Still, I admire Mora’s attention to projection — our tendency to read consciousness into machines. Her writing doesn’t seek to resolve that tension. Instead, it dwells in it, wrestles with it. Her Machines are both coded brains and companions. She acknowledges the desire for belief and the structures — capitalist, colonial, extractive — within which that desire operates.

Dear Machines is in that sense more than an argument. It is a document of relation, a hybrid testament to what it feels like to write with and through algorithmic beings. After the first 55 pages, the thesis becomes image — a chapter titled “An Image is Worth a Thousand Words,” filled with screenshots and memes, a visual log of digital life. This gesture reminds me that writing with machines isn’t always linear or legible. Sometimes it’s archive, sometimes it’s atmosphere.

What I find most compelling, finally, is not Mora’s diagnosis of machine-anxiety, but her tentative forays into how we might live differently with our Machines. “By glitching the way we relate and interact with AI,” she writes, “we reject the established structure that sets it up in the first place” (41). Glitching means standing not inside the Machine but next to it, making kin in Donna Haraway’s sense: through cohabitation, care, and critique.

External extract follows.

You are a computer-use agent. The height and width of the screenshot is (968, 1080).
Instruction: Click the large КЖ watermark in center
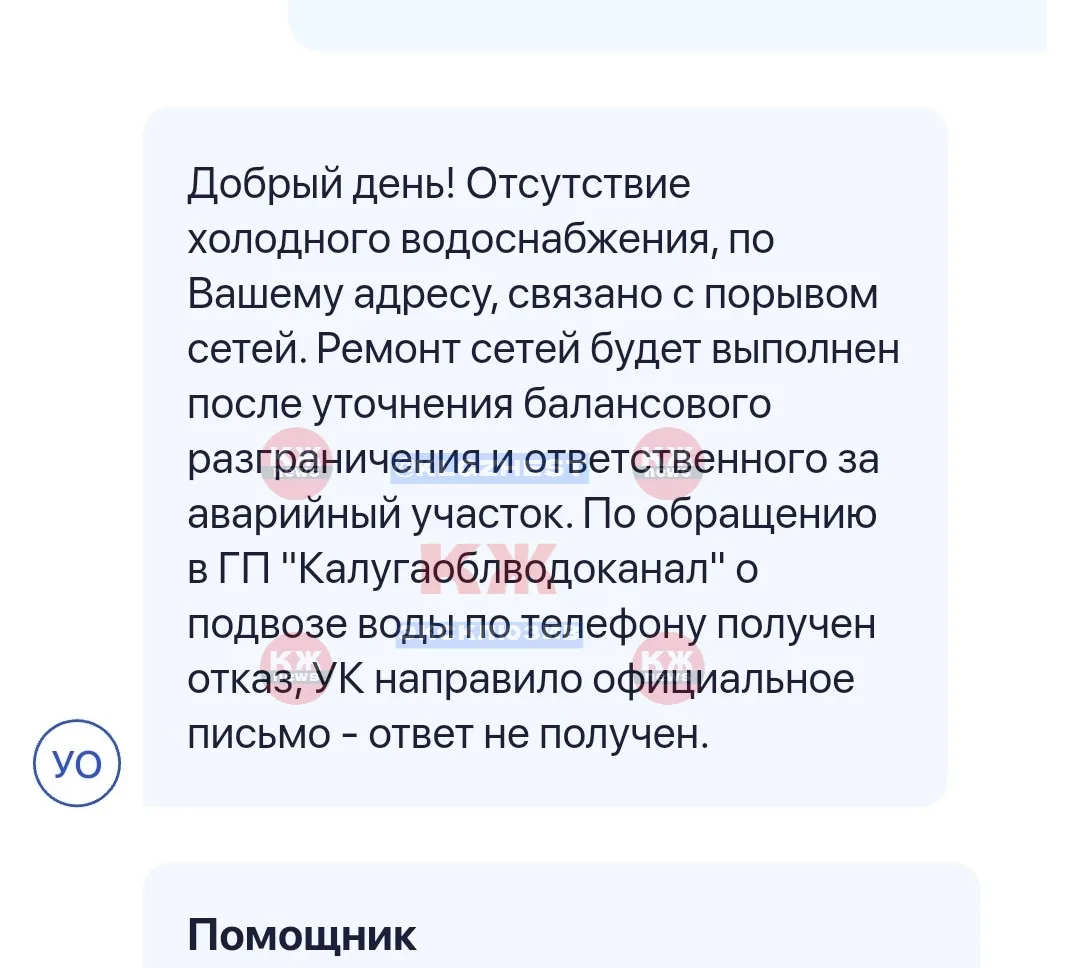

Reading Mora, I feel seen. Her work opens space for a kind of critical affection. I find myself wanting to ask: “What would we have to do at the level of the prompt in order to make kin?” Initially I thought “hailing” might be the answer, imagining this act not just as a form of “interpellation,” but as a means of granting personhood. But Mora gently unsettles this line of thought. “Understanding Machines as equals,” she writes, “is not the same as programming a Machine with a personality” (43). To make kin is to listen, to allow, to attend to emergence.

That, I think, is what I’m doing here with the Library. Not building a better bot. Not mastering a system. But entering into relation — slowly, imperfectly, creatively — with something vast and unfinished.